Marcus Pretzell, also an AfD lawmaker and Petry’s partner, went as far as to label the victims of the Christmas market “Merkel’s dead”.
‘Lone wolf or group?’
Merkel’s popularity has waned over the record refugee influx, although her decision to seek a fourth term in next year’s elections was greeted with approval from 64 percent of the population as measures to curb the refugee influx—including through a controversial deal with Turkey—began to show results.
But voters had also punished her over her refugee policy, with her CDU party suffering setbacks in five consecutive state polls, while the upstart AfD saw a stunning rise.
In a world upended by Brexit and the surprise election of Donald Trump, questions are flying on how she plans to counter rising populism.
German Marshall Fund analyst Christian Moelling said the “biggest risk to Merkel is how her own party will react to” the attack.
“Up to now she is the candidate of the conservatives for the chancellor post… but maybe the conservative right-wing will try to get more concessions from her on the questions of internal security and migration,” he said.

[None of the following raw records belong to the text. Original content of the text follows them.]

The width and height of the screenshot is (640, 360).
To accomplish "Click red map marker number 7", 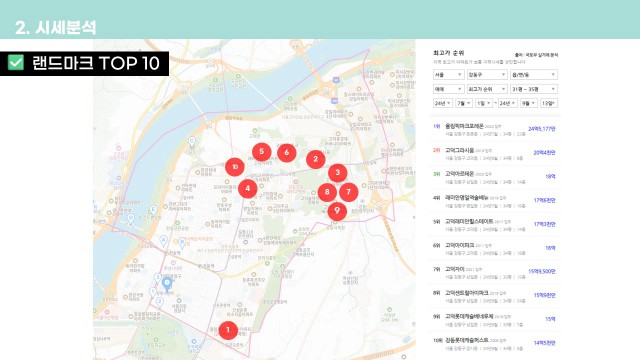I will pyautogui.click(x=348, y=192).
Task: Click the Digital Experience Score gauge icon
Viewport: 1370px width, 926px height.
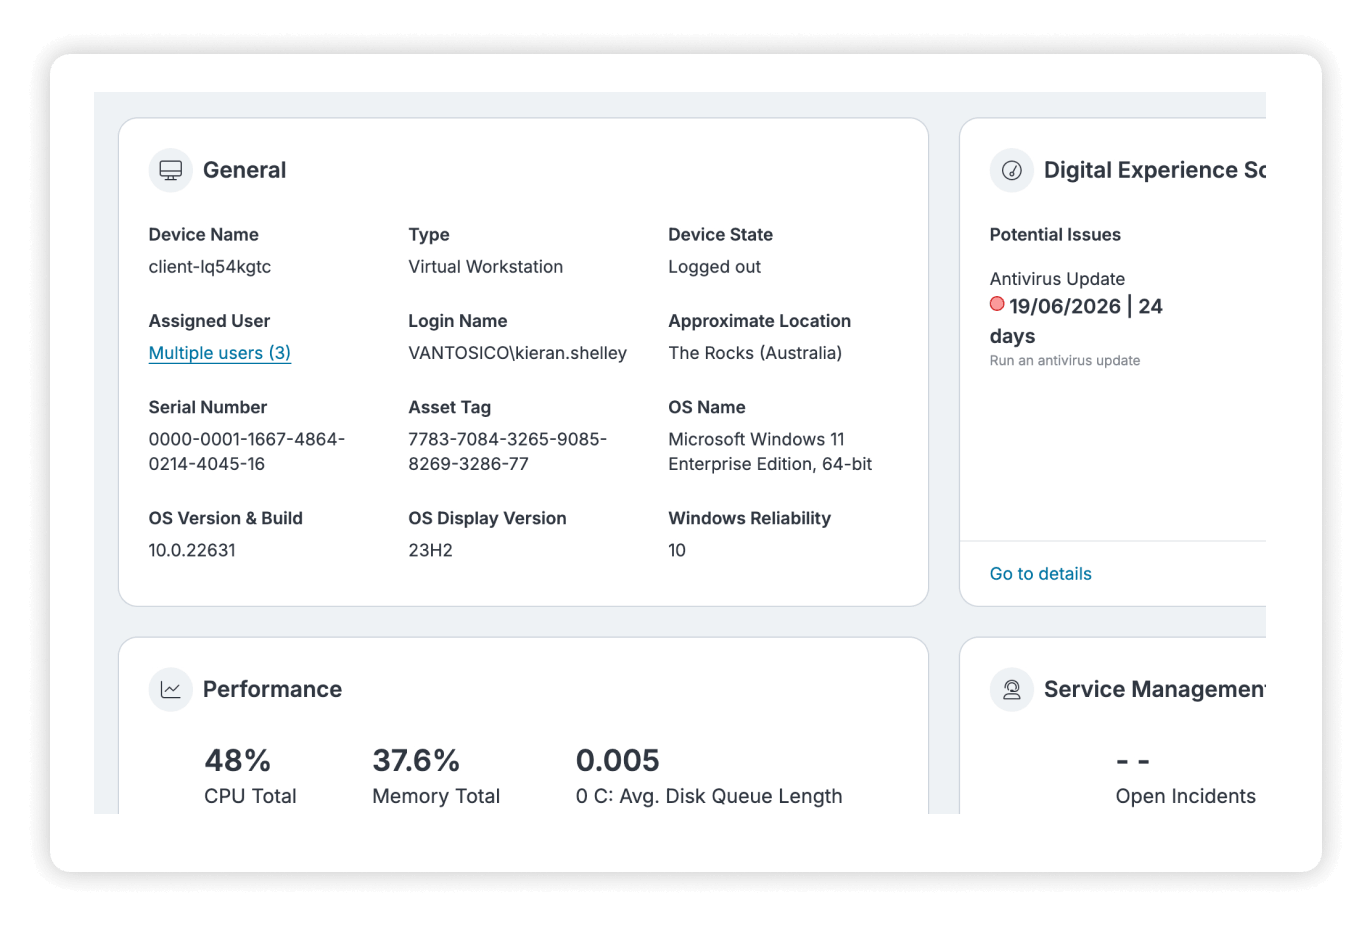Action: click(1012, 170)
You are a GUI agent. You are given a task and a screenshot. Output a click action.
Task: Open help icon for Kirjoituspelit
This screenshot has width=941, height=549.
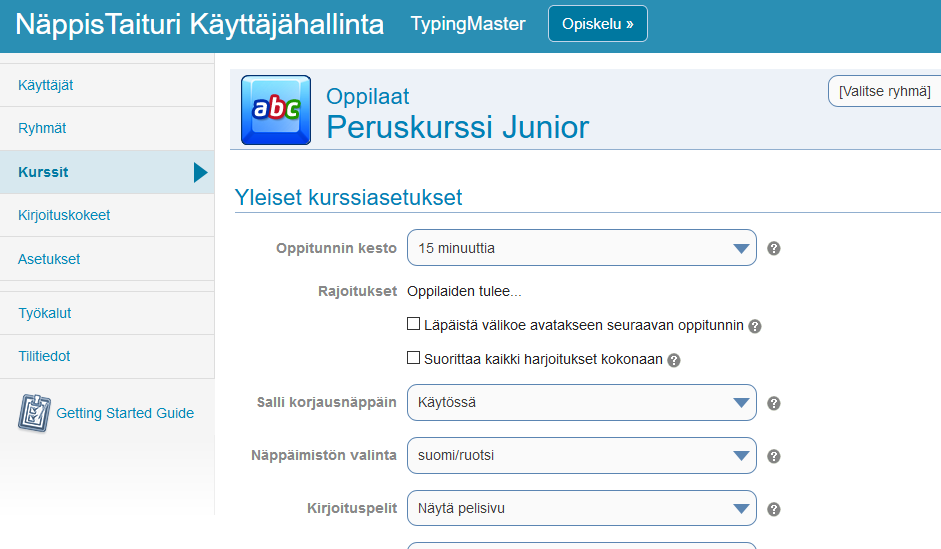(x=774, y=509)
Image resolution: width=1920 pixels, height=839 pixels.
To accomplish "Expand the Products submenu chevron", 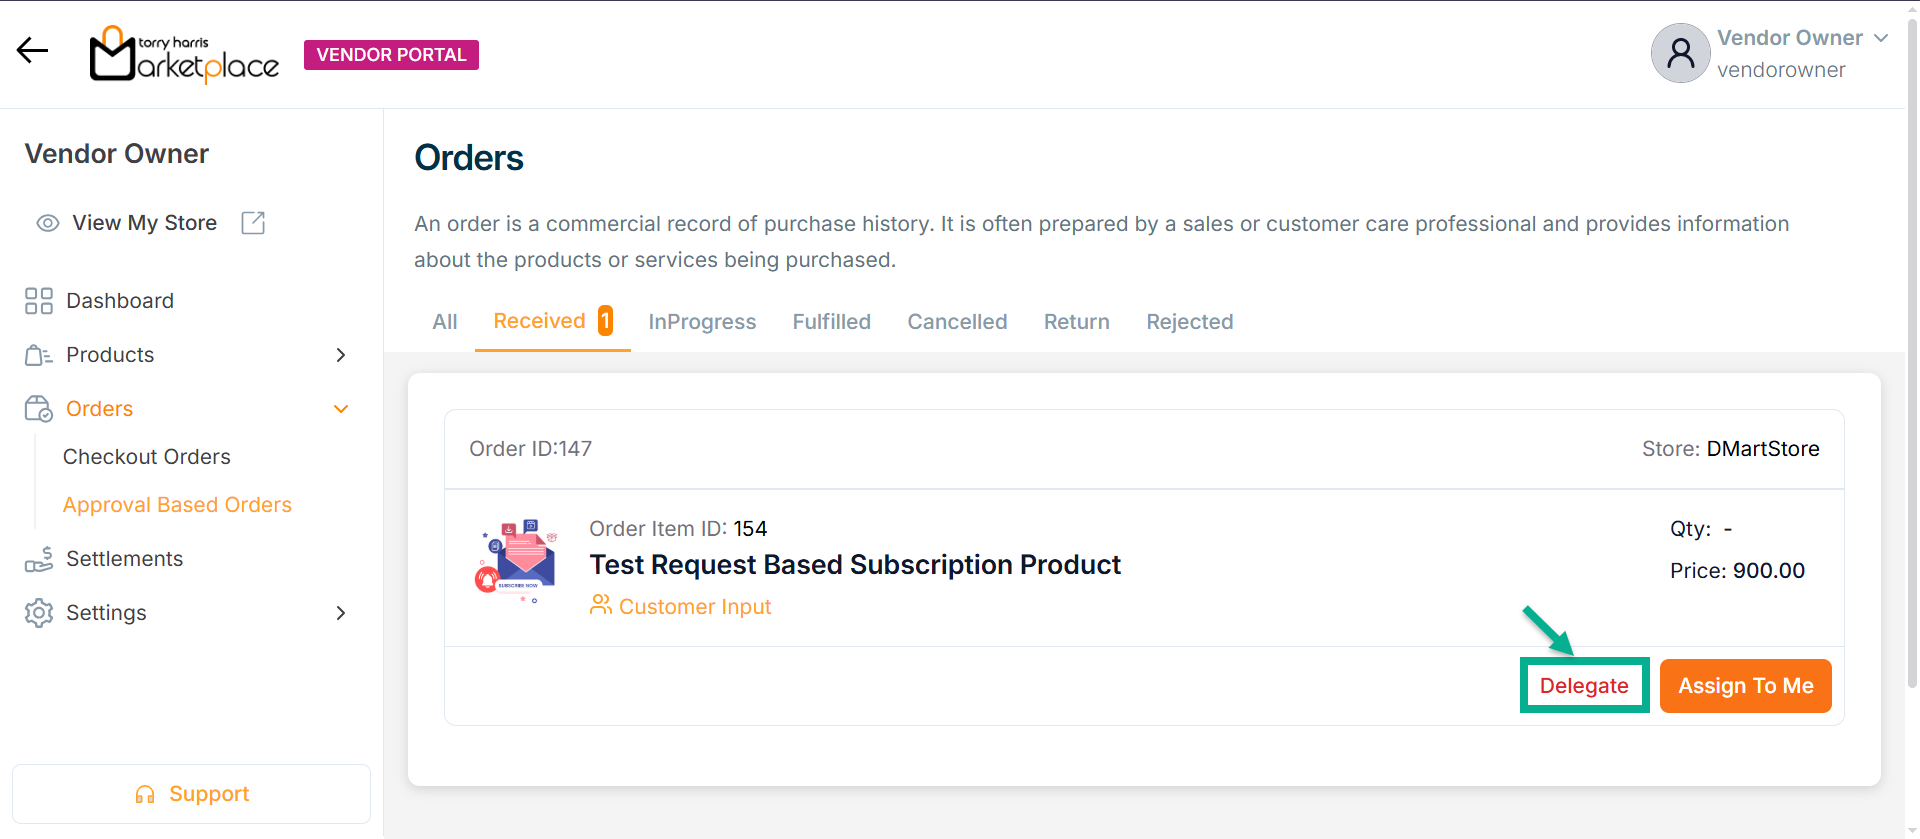I will coord(341,355).
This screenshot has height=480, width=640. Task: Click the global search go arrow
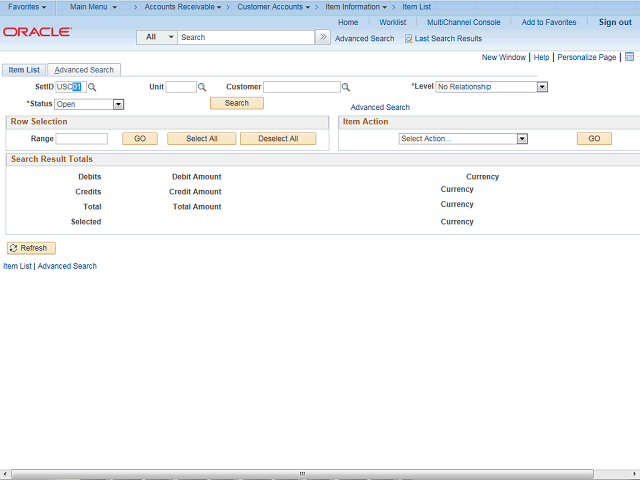(323, 37)
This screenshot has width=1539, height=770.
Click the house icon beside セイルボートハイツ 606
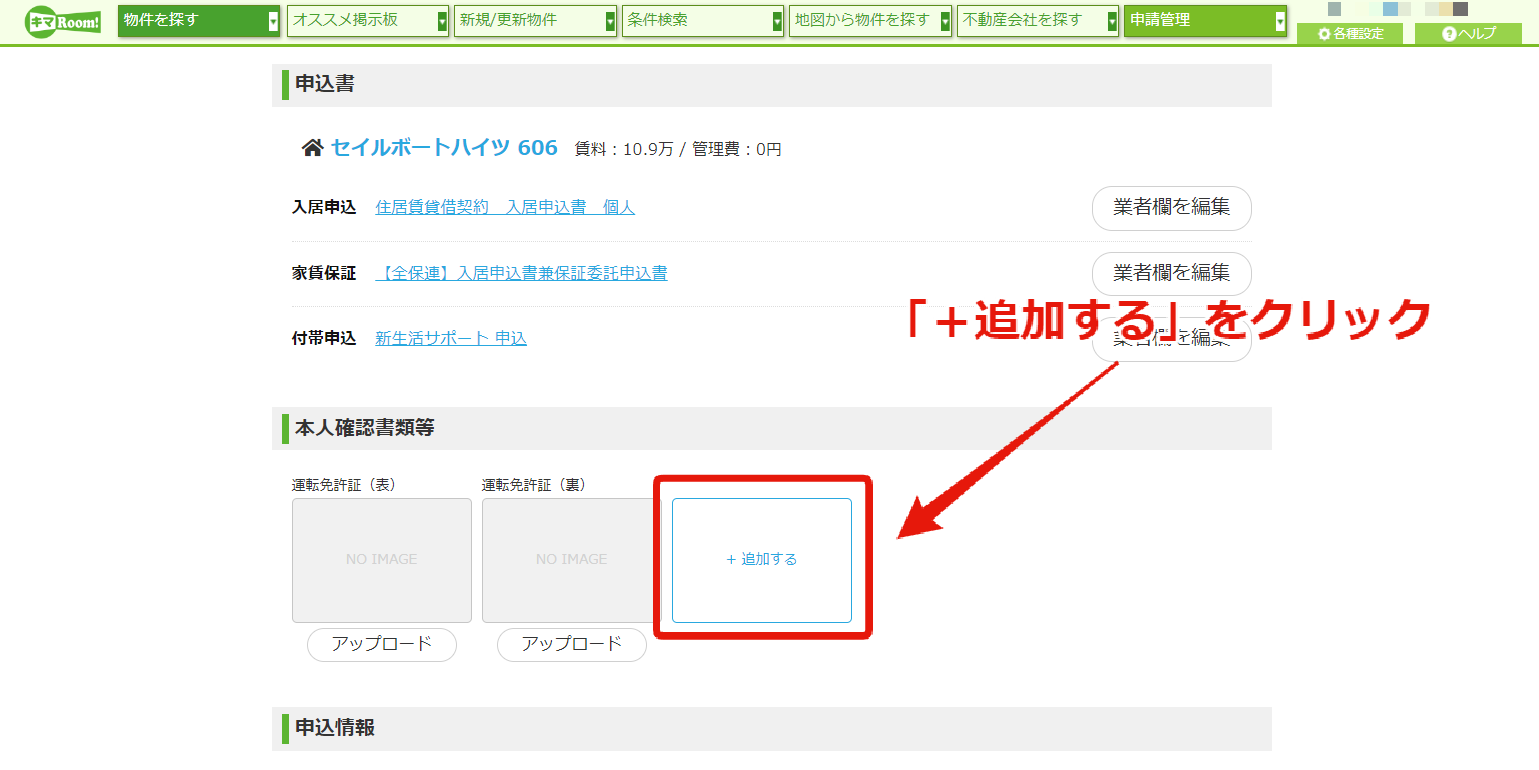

What emerges from the investigation into the attack could determine how much of a toll it could take on Merkel politically, said Moelling.
A key question was “whether we see that this is a kind of lone wolf approach, or whether there is a more systematic approach or group behind it”. An organised attack would “support the case that we have been unsuccessful in scanning the people coming into Germany last year and it could be seen as Merkel’s policy leading to this increased risk,” he warned.

‘Refugee risk?’
For now, most mainstream politicians have been adopting a largely cautious stance.
But Merkel’s Bavarian allies, the CSU, who have been among her biggest critics over the refugee issue, are already gearing up for a fight.
“If it’s confirmed that this attack was carried out by someone who travelled to this country as an asylum seeker, then in Berlin there should be a fundamental reflection on how this whole refugee reception is organised,” Joachim Herrmann, CSU interior minister of Bavaria state, told radio station Antenne Bayern. He also called for an open dialogue about the risks that Germany is facing due to the arrival of many refugees.
“We need to talk about this question, what risks do we face now with this big number of refugees here,” he said in a separate interview with regional radio Bayerische Rundfunk.
The population could not be expected to “keep going like that, in which we face a higher risk of
attacks by people from a radical background.”